=== Extrait à lire ===

Un symbole dans l’intitulé, à l’heure où les liens avec l’exécutif et l’État se sont distendus ces derniers mois. La ligne des griefs est longue : baisse des dotations, encadrement des dépenses, poids du versement des allocations de solidarité pour les départements, bras de fer autour de la formation pour les régions, ou encore coupes dans les emplois aidés pour les communes.

La campagne sur les réseaux sociaux « Balance ton maire », lancée sur les réseaux sociaux par des proches de la majorité présidentielle, pour dénoncer les élus qui ont augmenté la taxe d’habitation a mis un peu plus le feu aux poudres ce week-end. Lors de ses premières questions d’actualité, à l’Assemblée nationale, Jacqueline Gourault a déclaré que le gouvernement « ne cautionnait pas ce genre de pratique ».

Une « réconciliation »

C’est donc une « tâche exigeante », de son aveu même, qui attend cette proche de François Bayrou. Lors de sa passation de pouvoir, elle a même employé le terme de « réconciliation » des territoires, appelant à « recoudre le tissu ».

=== Données sources ===

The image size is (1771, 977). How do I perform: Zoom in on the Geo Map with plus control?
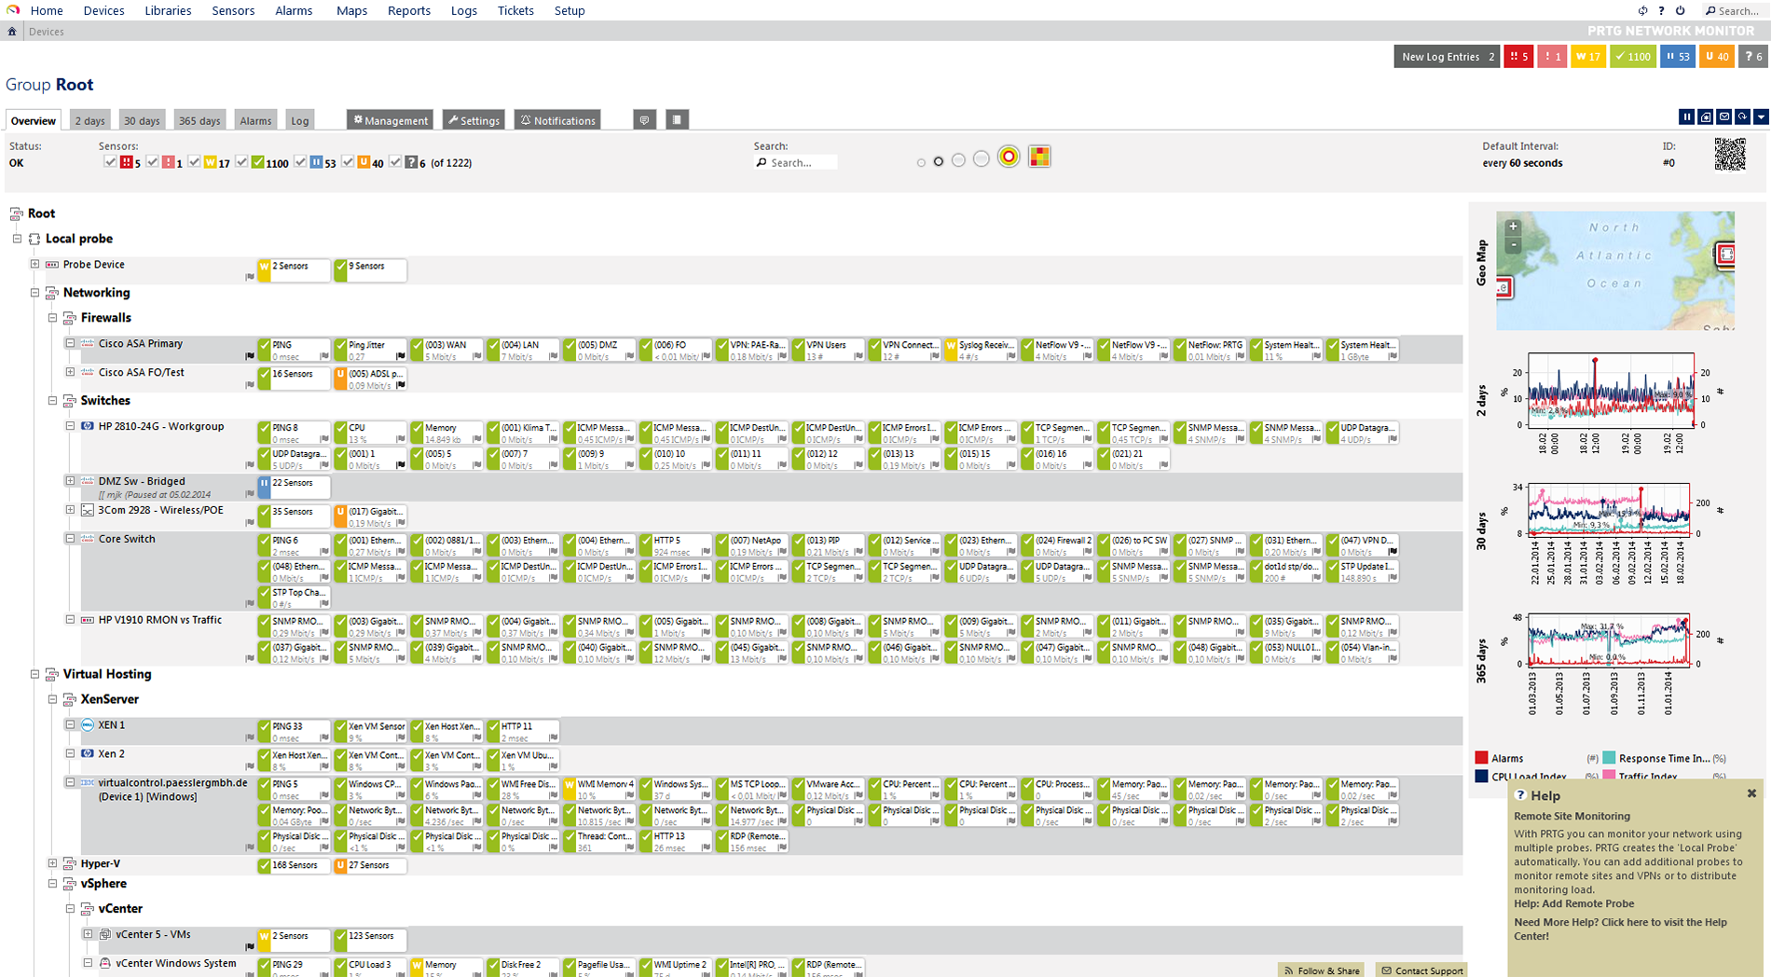point(1513,226)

===

Poursuivez, s'il vous plaît, l'extrait sur les tensions entre l'exécutif et les collectivités locales à la suite de sa dernière phrase. Le listing ne joue ici aucun rôle.

_Réponse attendue_
Spécialiste des collectivités territoriales, dans lesquelles elle a multiplié les déplacements en un an, Jacqueline Gourault dispose d’une longue expérience en la matière. Élue locale du Loir-et-Cher depuis près de 30 ans, son passé de présidente de la délégation sénatoriale aux Collectivités territoriales ou encore de première vice-présidente de l’AMF (Association des maires de France)

Elle sera épaulée, non plus par un secrétaire d’État, comme c’était le cas sous Jacques Mézard, mais par deux. En plus de Julien Denormandie, chargé des questions liées à la Ville ou au Logement, arrive Sébastien Lecornu, nouveau secrétaire d’État en charge des collectivités, venu du ministère de la Transition écologique.

Avec ce nouveau super-ministère, la Madame collectivités du gouvernement pourra compter également sur l’appui de l’administration. Selon nos confrères d’Acteurs Publics, la Direction générale des collectivités locales s’affranchit de l’autorité du ministère de l’Intérieur.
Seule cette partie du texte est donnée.